Are you finally telling yourself "I'm ready for romance." These readers didn't know, but they were feeling the same way. Check out these responses from our dating coach.
I'm Ready for Romance with an Old Flame
Ok, so I need your help... My problem is that I can't get this guy out of my head and I have no clue why. All through high school, this kid had a crush on me; he was like my shadow. But for whatever reason, because I was so shy, a lot younger then most of my peers, or just because I was a tomboy, I wasn't really into guys during HS. Not like gay, just not into boys. Two years later, I still think about him almost every day. We never went out, and were never even close, not to mention the fact that we haven't spoken for a year (I wanted it that way... don't ask). So now I'm going crazy, why do I think about him so much? I don't think I'm in love with him, but I've never been in love with anybody so I have nothing to go off of. Is it just because I feel guilty? Because I have been looking for something serious? Or am I really in love with him and just too stubborn/ inexperienced to realize it?-- Contributed by: lizzy18
Dear Lizzy 18,
Congratulations. Your interest in guys and your readiness for a relationship match. When you were in high school, you may have noticed guys, but you weren't interested in pursuing a romantic relationship. Two years later, your mind and body are now ready. So what accounts for the constant thinking about the guy from high school? It is the way your mind is telling you that you're ready for romance. Your mind is guiding you by framing what attraction looks like. Now that you have the frame of reference, when you realize that a guy is interested in you, you can then tune into yourself and see what level of interest you have. If it's a match, move forward.
If you want to see if the level of interest between you and the guy from high school is still there, look him up. It may be that your memory of him is different from the reality or you just might find that you have started a new relationship with an old flame.
Wanting to Rekindle an Old Flame
Dear Lori, H and I were casual friends for along time. But a year ago, H showed me that he cared for me a lot more than friends. We hung out and become closer "friends" for 4 or 5 months. I just got over another relationship and wasn't ready for anything else. H never crossed the line, or flirted or anything back. Meanwhile, H told me that he liked me, and asked me if I liked him. I was quiet and didn't say anything or tried to avoid it. H kept on caring and making time for me. H asked me another time the same question but again I couldn't tell him that I liked him cause I was scared of committing again. For some reason, gradually, we became less and less close. H doesn't seem to go after me anymore. But, we still remained friends and keep in touch frequently. H doesn't know that I've already gradually fallen for him.
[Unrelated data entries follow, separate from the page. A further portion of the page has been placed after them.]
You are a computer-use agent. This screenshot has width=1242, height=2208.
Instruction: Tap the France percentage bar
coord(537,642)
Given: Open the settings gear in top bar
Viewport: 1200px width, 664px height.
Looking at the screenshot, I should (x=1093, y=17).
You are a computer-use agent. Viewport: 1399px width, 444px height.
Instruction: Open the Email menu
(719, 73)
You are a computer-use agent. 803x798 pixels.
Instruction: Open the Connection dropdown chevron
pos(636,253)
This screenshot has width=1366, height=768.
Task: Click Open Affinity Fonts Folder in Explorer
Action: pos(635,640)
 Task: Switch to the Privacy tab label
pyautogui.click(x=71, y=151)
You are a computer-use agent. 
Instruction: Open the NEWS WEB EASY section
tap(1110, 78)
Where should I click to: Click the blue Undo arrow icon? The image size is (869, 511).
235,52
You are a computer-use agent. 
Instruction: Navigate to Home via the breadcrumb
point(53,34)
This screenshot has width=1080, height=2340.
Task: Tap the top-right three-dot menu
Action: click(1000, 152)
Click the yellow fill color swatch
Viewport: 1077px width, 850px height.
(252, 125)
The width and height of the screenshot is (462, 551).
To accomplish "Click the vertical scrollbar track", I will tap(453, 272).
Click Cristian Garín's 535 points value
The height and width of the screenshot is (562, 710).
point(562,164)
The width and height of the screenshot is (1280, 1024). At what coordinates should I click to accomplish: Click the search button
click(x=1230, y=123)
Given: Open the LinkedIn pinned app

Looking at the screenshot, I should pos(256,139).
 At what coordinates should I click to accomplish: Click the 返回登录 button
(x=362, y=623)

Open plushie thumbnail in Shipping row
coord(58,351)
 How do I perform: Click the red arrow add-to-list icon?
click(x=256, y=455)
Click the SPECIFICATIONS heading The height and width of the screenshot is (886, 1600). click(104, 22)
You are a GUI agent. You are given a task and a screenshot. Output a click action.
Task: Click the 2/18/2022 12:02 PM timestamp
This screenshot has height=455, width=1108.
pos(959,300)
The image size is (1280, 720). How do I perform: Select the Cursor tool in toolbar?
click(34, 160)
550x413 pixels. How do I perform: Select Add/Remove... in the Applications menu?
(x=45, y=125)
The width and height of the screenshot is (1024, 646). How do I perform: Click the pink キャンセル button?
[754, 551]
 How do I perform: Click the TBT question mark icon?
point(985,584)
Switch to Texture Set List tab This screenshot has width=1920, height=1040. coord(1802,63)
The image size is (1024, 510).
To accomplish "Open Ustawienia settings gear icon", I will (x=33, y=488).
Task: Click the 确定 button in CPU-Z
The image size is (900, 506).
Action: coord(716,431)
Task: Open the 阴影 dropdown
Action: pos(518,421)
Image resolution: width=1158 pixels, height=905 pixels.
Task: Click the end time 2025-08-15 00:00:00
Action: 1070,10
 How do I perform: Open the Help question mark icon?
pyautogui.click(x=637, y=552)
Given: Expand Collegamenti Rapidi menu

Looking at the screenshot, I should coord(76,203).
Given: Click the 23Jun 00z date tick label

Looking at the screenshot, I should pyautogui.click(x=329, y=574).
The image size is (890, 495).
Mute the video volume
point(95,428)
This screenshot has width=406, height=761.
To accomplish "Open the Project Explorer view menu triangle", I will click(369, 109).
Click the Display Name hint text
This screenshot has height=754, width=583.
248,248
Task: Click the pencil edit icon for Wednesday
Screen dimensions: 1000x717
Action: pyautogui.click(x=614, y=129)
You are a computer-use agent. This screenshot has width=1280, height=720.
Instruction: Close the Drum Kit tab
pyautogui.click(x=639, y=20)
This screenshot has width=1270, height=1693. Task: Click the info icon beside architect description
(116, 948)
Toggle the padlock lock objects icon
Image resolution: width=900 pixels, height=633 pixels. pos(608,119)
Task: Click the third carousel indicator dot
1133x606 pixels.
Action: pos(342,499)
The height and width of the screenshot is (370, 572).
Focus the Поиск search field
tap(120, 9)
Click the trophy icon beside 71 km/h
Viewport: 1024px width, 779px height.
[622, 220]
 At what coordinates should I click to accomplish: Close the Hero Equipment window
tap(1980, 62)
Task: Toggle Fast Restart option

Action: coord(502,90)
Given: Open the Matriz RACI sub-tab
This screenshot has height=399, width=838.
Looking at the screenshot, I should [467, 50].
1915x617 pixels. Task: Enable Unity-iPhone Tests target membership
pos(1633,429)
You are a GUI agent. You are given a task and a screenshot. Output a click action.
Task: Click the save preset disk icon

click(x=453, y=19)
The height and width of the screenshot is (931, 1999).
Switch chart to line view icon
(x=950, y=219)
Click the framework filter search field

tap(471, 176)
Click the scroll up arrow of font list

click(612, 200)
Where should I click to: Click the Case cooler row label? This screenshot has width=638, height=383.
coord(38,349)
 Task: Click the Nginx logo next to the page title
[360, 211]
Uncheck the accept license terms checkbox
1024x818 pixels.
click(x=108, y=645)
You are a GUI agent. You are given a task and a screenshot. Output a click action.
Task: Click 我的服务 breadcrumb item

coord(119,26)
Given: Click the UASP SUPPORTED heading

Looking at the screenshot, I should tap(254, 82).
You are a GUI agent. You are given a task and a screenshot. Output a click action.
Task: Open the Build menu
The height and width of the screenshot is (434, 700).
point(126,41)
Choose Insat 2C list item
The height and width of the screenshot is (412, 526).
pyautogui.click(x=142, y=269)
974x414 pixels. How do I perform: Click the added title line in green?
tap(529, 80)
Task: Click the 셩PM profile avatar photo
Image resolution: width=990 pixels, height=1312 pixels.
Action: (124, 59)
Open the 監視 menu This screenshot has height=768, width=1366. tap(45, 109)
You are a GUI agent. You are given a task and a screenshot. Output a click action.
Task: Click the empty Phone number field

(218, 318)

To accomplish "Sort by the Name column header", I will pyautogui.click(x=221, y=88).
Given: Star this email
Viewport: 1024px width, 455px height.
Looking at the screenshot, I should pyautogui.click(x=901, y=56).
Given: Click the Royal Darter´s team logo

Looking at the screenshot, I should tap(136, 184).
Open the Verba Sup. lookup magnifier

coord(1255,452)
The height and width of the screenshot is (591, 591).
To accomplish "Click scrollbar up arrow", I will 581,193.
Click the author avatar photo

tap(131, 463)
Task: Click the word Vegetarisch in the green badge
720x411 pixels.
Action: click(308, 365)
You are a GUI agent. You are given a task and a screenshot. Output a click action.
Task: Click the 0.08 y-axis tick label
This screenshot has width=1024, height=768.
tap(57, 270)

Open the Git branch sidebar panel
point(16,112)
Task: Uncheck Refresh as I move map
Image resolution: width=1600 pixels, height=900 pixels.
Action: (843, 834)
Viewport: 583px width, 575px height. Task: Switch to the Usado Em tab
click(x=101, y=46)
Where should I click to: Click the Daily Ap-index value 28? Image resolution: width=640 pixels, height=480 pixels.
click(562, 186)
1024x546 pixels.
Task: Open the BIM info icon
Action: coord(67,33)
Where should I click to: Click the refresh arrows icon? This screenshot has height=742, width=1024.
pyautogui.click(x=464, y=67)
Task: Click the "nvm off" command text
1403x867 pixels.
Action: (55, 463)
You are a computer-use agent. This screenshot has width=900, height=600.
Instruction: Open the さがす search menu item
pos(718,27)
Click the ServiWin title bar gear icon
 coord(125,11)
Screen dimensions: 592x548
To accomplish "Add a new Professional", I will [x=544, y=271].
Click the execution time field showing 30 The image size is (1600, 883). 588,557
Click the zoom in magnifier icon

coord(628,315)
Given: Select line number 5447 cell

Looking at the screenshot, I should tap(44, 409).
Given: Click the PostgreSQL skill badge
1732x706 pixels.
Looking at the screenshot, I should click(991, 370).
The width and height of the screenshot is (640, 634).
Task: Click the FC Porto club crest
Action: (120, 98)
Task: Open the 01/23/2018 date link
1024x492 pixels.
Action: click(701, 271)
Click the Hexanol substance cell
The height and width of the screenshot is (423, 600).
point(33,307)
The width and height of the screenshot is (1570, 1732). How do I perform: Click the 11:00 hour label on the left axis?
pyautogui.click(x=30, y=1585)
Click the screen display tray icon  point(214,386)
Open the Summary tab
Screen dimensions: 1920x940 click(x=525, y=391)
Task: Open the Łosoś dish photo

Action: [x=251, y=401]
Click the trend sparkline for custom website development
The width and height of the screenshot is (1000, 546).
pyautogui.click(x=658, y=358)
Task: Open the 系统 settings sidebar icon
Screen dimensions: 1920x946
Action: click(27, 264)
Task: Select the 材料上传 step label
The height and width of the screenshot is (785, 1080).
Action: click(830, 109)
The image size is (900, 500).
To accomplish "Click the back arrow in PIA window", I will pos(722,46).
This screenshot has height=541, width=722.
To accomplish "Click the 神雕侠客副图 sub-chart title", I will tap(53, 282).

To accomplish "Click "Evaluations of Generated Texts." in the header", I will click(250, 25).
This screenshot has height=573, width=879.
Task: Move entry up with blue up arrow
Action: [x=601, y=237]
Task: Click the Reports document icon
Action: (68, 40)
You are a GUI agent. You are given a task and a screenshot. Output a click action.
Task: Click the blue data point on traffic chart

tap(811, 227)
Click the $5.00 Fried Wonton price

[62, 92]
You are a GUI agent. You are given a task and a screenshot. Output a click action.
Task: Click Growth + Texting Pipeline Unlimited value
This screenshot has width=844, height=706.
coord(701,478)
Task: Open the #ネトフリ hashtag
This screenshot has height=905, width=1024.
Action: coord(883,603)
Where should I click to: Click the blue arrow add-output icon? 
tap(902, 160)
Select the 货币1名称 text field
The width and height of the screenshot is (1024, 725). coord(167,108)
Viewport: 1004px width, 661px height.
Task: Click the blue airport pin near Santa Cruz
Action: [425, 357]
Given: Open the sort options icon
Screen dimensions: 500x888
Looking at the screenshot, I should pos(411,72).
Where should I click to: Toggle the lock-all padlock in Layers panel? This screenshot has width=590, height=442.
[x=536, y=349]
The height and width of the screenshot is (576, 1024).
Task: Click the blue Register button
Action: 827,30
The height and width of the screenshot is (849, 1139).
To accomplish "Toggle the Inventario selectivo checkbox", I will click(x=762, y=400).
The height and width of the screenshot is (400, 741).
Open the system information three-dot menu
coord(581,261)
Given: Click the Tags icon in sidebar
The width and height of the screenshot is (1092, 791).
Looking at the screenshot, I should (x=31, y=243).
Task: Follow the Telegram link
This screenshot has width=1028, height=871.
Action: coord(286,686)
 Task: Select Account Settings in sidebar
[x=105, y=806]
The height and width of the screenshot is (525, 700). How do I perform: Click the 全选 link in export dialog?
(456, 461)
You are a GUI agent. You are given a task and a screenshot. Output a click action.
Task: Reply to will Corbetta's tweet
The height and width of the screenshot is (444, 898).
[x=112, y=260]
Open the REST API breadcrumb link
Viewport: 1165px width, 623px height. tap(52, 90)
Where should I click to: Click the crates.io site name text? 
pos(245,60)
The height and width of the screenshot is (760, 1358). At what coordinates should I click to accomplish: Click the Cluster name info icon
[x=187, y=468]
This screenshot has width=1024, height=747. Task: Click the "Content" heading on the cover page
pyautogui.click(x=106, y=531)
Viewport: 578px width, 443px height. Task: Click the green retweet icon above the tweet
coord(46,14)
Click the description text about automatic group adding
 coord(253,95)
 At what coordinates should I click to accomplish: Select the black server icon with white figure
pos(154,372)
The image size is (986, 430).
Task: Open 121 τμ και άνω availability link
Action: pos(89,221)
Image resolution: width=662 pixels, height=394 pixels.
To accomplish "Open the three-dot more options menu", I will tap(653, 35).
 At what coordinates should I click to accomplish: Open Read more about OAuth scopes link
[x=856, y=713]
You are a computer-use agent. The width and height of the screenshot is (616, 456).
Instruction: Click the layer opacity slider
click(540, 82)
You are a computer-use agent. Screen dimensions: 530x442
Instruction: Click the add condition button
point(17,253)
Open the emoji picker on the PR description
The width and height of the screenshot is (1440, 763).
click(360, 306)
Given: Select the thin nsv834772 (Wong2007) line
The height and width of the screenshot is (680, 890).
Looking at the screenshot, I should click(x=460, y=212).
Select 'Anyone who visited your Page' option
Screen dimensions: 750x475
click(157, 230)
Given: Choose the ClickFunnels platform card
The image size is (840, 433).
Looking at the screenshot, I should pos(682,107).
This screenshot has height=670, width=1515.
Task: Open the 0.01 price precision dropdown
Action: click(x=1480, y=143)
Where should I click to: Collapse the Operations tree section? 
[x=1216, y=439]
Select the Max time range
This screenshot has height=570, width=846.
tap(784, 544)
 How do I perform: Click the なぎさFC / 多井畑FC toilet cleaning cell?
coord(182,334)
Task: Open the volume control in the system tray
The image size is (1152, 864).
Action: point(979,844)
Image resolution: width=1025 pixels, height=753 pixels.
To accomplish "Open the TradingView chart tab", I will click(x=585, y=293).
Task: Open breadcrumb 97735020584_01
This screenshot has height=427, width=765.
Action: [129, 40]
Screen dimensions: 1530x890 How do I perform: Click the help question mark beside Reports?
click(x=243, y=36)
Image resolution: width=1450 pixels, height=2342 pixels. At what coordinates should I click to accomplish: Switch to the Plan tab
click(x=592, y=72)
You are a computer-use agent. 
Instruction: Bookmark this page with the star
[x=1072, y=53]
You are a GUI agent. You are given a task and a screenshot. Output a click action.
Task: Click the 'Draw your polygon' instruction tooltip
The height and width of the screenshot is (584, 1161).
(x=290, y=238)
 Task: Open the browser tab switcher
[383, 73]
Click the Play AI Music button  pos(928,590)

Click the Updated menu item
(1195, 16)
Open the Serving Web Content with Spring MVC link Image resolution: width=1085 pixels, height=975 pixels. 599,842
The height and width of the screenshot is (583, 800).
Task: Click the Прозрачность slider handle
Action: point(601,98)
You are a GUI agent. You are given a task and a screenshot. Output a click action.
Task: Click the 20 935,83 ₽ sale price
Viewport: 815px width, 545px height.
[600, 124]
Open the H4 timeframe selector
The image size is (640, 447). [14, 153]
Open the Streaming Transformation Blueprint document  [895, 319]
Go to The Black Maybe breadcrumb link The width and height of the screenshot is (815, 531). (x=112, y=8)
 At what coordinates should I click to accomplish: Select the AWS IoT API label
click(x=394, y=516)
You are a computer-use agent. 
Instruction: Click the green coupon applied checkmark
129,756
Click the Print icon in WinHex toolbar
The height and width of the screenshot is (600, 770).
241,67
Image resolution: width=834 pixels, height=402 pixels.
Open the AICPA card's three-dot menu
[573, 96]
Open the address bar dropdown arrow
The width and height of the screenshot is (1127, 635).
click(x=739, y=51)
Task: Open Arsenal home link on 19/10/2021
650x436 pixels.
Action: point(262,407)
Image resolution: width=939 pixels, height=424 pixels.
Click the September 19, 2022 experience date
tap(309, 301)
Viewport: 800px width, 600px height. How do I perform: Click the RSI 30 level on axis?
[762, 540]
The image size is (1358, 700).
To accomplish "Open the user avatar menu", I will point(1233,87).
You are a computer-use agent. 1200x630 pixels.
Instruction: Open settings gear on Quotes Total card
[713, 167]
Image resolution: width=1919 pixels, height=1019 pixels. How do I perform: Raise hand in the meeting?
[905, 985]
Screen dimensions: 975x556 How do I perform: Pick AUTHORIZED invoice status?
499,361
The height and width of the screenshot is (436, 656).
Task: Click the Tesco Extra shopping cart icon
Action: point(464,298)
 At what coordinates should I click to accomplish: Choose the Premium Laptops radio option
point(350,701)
H is still nice to me, and he calls to check up on me or ask me out for a casual drink sometimes (we don't talk and hangout as often like back then anymore). Seems like now there is nothing significant about our friendship. Should I tell H now about the change in how I feel?? Is it too late?-- Contributed by: tkay
I suspect that during the time you and H were hanging out and becoming close friends, you were not ready for a romantic relationship with him or anyone. Having just ended a relationship yourself, it is a reasonable assumption that the reason you and H eventually grew less and less close, is that he was aware of his interest in you and your lack of interest in developing a more intimate relationship with him. Sensing your ambivalence, H did not want to lose your friendship, and therefore, settled to be and remain "just friends."
Now that much time has past, you are ready for romance once again. It is natural that you would consider a partner who has shown you respect, caring and kindness. As to whether H is still interested in pursuing a deeper relationship with you beyond that of friendship is unknown. The only way to find out his willingness is for you to be brave enough to inquire.
To gage his level of interest, during your next phone call or meet for drinks, steer the conversation to how much you appreciated his kindness during the time in your friendship when you had just ended a romantic relationship. Explain to him all the reasons you valued him and leaned on him. Thank him for his loyalty, compassion, and understanding during this very difficult time in your life. Listen to his response to your appreciation. Does he give any indication that during that time he was interested in you more than just as a friend? Whether he does or does not, tell him of your suspicion and see how he responds. This information will help to guide you as to when it's time to share with him your current interest and desire to pursue a romantic relationship with him.
To find romance, one needs to be willing to risk. The rewards of romance far outweigh any risk.